Page extract =>
Sustainability Action Network
Since our inception in 2007, Sustainability Action Network has advocated for ecological sustainability primarily through reduction of fossil energy use. Fossil energy is the culprit for a whole host of human and ecological problems: toxic chemicals and pesticides, polluted ecosystems, chemically depleted soils, glut of plastics in landfills and water bodies, motor vehicle driven urban sprawl, petroleum wars, and of course climate disruption. Most organizations have now recognized the wisdom of “keeping it in the ground” as one of the main solutions to all these problems. We’re glad to have shared that principle with them.
Thrive Allen County, Inc.
Thrive Allen County is a health, wellness and economic development coalition that has a wide view of the definition of health. At Thrive health means our community’s physical, mental, fiscal and environmental well-being. Thrive will continue to look at ways we can positively impact the environment through amenities, policies and advocacy work, as well as creating more environmentally friendly programs and initiatives.
Good Energy Solutions, Inc.
We are committed to reducing the needs of fossil fuels to improve the air and water quality in our state for the health and well being of the people who live here now and in the future. We can achieve this by installing solar systems and helping people reduce their energy needs with building science and efficiency measures.
United Nations Association of Greater Kansas City

Our planet is clearly urging a call to action. Nature is suffering. Australian fires, heat records, locust invasions in Kenya, unprecedented floods and droughts have gripped the world in the last year. We are already seeing the effects of a world that is 1.1 °C warmer than the pre-industrial era.

In 2015, leaders from across the world reached the landmark Paris Agreement. The agreement unites all nations in a common cause to undertake ambitious efforts to combat climate change and adapt to its effects, by limiting temperature increase to a 2°C above pre-industrial levels. Considering that this is our environment, this is our only human habitat, we must give serious consideration to the impact of climate change, and how to alter the disastrous course we are on.

Exercise directions =>
Reproduce the passage of the organizations' sustainability statements from "In 2015, leaders" up to and including "course we are on.".

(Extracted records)
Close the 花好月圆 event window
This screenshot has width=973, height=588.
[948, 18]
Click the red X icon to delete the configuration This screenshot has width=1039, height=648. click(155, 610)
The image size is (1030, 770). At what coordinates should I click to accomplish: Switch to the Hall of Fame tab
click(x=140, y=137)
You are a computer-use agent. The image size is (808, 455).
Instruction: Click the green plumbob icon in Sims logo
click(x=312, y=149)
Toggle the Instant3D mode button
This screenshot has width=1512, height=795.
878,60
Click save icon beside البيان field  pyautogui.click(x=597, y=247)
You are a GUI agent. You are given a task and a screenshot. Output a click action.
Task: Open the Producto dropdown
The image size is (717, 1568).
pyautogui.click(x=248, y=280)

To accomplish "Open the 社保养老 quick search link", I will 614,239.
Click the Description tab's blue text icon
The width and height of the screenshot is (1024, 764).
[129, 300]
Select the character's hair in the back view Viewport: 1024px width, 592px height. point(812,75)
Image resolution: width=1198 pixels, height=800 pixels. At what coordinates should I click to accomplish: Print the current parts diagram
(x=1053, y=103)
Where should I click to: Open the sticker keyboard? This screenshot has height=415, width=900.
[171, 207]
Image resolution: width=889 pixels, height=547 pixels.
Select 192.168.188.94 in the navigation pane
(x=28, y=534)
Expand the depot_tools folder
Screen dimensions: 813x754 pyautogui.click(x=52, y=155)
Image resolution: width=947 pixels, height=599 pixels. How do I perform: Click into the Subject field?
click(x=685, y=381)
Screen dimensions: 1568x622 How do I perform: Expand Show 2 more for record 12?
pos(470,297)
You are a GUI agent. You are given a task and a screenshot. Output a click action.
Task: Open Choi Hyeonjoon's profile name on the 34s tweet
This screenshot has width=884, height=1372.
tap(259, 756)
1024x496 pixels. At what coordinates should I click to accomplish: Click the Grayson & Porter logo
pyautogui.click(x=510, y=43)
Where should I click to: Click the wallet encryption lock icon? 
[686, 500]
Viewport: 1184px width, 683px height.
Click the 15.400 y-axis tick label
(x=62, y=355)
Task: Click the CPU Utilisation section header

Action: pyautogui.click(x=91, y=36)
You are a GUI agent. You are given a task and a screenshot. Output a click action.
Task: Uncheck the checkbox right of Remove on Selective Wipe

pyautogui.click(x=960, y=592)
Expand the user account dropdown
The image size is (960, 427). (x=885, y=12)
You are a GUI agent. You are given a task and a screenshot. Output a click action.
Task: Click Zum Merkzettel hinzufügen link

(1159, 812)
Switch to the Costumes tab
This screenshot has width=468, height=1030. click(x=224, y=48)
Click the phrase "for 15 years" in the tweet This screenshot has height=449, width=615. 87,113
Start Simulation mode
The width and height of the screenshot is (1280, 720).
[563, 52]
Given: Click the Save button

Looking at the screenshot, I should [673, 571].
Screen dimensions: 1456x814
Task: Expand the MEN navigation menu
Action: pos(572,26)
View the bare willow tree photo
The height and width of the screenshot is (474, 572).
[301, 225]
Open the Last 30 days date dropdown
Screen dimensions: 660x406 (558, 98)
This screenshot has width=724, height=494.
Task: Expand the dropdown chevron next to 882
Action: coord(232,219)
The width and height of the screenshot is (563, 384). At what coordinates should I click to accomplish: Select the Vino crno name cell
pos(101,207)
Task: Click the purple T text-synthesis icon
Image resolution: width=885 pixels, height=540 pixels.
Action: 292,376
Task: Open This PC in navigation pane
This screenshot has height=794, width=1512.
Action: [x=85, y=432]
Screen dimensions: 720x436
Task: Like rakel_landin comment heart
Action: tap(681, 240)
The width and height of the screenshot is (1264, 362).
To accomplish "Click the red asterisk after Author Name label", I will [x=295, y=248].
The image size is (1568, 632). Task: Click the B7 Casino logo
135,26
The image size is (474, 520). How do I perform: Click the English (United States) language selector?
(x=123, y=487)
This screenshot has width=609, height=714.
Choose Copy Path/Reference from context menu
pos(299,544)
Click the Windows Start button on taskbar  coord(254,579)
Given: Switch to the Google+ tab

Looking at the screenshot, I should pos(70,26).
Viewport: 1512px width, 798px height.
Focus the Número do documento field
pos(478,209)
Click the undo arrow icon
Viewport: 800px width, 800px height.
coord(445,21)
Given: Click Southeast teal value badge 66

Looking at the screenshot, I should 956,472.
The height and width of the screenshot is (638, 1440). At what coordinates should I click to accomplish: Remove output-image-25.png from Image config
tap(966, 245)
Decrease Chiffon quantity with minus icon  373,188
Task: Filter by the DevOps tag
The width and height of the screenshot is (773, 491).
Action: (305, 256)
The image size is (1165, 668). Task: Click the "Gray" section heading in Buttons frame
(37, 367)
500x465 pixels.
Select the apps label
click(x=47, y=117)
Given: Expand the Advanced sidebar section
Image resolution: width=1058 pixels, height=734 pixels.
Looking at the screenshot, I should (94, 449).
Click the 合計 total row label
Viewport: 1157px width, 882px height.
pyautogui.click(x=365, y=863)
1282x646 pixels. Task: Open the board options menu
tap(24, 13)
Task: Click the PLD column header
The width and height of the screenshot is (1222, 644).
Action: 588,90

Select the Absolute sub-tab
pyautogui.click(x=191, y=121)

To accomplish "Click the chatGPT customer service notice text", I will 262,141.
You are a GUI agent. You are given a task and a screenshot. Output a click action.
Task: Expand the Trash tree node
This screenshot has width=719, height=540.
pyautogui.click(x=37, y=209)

Result of this exercise =>
In 2015, leaders from across the world reached the landmark Paris Agreement. The agreement unites all nations in a common cause to undertake ambitious efforts to combat climate change and adapt to its effects, by limiting temperature increase to a 2°C above pre-industrial levels. Considering that this is our environment, this is our only human habitat, we must give serious consideration to the impact of climate change, and how to alter the disastrous course we are on.